START DATA SHOWN

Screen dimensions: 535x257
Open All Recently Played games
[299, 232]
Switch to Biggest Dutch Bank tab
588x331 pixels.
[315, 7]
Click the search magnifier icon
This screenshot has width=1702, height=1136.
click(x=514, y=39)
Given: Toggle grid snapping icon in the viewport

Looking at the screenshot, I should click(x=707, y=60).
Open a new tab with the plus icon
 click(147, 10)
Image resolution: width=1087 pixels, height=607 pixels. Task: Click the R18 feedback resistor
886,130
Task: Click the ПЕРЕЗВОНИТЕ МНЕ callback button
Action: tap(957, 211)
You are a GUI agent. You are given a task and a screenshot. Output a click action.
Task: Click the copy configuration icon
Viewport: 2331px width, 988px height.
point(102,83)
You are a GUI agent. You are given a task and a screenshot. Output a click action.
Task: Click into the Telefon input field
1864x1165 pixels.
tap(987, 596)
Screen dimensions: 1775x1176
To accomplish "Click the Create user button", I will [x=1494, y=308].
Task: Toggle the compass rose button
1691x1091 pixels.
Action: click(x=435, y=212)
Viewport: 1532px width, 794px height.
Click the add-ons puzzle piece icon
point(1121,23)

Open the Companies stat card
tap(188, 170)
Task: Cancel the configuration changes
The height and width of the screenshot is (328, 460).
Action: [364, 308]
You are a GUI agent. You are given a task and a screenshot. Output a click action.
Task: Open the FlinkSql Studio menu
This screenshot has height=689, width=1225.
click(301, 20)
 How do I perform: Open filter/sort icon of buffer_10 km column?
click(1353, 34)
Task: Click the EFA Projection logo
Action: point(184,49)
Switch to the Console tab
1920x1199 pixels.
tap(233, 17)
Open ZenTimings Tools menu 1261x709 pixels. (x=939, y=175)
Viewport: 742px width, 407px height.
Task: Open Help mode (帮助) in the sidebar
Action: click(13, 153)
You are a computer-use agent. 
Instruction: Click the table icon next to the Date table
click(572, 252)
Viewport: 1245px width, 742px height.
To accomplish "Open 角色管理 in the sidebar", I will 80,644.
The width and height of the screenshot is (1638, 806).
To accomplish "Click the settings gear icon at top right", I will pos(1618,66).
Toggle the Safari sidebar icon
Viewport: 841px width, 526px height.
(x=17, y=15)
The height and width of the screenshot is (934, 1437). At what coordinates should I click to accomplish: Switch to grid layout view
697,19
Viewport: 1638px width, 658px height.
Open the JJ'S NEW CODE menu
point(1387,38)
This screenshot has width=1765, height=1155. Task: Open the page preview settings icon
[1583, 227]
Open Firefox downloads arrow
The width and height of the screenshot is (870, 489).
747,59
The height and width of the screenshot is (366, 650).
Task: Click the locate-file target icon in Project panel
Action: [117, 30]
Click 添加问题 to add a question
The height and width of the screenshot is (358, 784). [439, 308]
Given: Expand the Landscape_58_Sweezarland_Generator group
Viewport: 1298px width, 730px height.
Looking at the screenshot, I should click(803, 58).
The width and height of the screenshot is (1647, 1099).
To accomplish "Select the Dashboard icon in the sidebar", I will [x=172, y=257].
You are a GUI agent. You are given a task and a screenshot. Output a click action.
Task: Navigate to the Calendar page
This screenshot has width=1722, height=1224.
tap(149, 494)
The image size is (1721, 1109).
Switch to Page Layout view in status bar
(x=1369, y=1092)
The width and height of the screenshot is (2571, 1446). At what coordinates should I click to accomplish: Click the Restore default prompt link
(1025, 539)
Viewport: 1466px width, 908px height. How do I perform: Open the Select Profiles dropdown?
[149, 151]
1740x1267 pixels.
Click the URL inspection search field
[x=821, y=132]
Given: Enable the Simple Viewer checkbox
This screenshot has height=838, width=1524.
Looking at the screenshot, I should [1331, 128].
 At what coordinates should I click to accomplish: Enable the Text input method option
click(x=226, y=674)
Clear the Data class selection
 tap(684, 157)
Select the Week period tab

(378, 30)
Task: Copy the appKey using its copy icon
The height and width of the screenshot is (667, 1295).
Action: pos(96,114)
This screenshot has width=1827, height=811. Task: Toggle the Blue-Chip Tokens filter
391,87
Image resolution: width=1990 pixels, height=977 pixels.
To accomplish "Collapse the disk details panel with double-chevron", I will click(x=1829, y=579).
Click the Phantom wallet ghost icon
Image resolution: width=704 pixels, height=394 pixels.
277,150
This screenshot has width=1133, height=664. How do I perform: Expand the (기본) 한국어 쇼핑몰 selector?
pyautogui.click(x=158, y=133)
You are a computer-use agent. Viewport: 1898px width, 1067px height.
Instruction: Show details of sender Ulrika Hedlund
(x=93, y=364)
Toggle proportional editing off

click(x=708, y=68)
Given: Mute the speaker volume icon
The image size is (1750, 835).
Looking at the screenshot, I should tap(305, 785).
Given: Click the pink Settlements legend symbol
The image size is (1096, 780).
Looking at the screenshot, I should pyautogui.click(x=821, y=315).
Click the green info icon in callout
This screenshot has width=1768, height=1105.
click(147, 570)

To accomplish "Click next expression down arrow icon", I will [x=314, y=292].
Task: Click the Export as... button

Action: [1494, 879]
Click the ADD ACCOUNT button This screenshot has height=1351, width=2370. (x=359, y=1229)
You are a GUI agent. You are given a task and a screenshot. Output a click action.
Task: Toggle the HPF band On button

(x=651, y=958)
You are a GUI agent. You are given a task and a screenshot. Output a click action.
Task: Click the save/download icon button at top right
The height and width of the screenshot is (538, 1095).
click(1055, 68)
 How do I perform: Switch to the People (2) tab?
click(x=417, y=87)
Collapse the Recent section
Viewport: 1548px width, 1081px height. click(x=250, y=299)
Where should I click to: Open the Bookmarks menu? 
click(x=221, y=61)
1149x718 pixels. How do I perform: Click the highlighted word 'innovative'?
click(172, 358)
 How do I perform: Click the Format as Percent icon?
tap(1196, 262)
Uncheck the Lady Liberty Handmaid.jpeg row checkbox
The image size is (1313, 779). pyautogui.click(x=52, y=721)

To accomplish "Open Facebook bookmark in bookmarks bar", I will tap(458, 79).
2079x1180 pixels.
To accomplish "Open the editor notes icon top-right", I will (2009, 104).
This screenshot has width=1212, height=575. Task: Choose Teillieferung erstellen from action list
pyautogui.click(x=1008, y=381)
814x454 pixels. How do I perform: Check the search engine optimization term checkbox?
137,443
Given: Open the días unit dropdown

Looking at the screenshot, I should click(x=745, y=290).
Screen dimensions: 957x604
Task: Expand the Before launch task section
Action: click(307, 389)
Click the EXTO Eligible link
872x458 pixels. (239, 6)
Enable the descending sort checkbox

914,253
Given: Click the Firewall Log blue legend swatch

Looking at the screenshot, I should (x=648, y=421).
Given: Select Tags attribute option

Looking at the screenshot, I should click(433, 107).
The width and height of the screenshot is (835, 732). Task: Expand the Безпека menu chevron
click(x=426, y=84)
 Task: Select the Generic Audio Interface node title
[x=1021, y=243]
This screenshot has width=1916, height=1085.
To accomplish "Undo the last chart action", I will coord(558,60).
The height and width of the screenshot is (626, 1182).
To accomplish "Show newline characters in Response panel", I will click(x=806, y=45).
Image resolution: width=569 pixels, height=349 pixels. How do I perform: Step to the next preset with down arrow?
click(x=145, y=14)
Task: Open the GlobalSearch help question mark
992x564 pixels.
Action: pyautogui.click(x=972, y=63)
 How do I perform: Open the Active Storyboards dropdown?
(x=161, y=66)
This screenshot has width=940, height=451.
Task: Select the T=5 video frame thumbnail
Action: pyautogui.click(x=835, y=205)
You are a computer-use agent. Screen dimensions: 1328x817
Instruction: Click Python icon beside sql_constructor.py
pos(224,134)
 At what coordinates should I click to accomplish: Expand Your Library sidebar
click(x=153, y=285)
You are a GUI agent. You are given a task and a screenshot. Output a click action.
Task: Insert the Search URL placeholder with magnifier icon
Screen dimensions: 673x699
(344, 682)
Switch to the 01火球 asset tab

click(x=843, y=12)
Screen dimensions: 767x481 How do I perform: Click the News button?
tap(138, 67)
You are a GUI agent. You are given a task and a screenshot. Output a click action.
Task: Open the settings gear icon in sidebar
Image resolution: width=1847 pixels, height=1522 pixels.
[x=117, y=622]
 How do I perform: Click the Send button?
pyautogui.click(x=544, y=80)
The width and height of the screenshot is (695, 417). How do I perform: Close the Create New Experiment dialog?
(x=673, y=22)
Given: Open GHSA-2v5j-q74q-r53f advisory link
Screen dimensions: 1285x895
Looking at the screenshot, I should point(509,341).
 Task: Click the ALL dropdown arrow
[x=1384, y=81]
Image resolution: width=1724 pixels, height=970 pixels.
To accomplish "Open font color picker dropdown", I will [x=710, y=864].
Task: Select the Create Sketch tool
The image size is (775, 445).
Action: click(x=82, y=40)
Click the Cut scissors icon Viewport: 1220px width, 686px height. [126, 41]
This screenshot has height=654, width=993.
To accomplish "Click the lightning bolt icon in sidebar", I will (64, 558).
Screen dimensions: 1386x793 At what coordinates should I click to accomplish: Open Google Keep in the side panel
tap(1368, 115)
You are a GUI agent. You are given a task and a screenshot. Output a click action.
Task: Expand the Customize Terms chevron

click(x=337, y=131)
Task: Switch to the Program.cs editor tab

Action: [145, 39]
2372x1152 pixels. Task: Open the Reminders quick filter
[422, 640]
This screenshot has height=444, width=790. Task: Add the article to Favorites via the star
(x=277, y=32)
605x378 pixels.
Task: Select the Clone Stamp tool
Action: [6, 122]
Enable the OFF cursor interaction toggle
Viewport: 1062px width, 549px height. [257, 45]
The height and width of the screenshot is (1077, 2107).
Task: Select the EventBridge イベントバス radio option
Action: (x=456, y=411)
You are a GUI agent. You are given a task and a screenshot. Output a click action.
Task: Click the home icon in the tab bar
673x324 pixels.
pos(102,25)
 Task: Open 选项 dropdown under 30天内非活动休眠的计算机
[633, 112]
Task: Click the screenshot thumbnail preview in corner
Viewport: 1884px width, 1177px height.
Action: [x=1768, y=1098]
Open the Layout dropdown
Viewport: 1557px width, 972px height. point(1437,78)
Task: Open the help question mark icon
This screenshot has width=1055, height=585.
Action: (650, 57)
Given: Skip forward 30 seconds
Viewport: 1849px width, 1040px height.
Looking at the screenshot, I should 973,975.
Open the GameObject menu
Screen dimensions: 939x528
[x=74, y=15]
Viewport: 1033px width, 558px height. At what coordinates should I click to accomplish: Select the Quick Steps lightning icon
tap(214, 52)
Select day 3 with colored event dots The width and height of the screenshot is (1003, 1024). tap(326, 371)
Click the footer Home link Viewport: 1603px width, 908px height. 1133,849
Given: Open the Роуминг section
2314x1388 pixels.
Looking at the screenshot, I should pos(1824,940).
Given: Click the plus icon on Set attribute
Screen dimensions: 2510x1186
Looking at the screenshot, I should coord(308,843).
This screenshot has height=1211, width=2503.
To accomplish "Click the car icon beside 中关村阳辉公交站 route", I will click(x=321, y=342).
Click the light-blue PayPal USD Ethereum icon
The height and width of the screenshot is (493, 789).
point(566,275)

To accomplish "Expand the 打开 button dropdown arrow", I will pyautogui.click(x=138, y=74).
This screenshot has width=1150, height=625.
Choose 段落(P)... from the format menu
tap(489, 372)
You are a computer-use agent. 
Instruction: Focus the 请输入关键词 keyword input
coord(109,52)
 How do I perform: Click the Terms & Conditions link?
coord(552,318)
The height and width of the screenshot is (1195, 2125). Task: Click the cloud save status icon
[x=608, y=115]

END DATA SHOWN

■ TASK PROMPT
What is needed is every line from the start of the entries through the line containing "Task: Cancel the configuration changes", returned word for word and nothing else.

■ RESPONSE TO THIS EXERCISE
Screen dimensions: 535x257
Open All Recently Played games
[299, 232]
Switch to Biggest Dutch Bank tab
588x331 pixels.
[315, 7]
Click the search magnifier icon
This screenshot has width=1702, height=1136.
click(x=514, y=39)
Given: Toggle grid snapping icon in the viewport

Looking at the screenshot, I should click(x=707, y=60).
Open a new tab with the plus icon
 click(147, 10)
Image resolution: width=1087 pixels, height=607 pixels. Task: Click the R18 feedback resistor
886,130
Task: Click the ПЕРЕЗВОНИТЕ МНЕ callback button
Action: tap(957, 211)
You are a GUI agent. You are given a task and a screenshot. Output a click action.
Task: Click the copy configuration icon
Viewport: 2331px width, 988px height.
point(102,83)
You are a GUI agent. You are given a task and a screenshot. Output a click action.
Task: Click into the Telefon input field
1864x1165 pixels.
tap(987, 596)
Screen dimensions: 1775x1176
To accomplish "Click the Create user button", I will [x=1494, y=308].
Task: Toggle the compass rose button
1691x1091 pixels.
Action: click(x=435, y=212)
Viewport: 1532px width, 794px height.
Click the add-ons puzzle piece icon
point(1121,23)

Open the Companies stat card
tap(188, 170)
Task: Cancel the configuration changes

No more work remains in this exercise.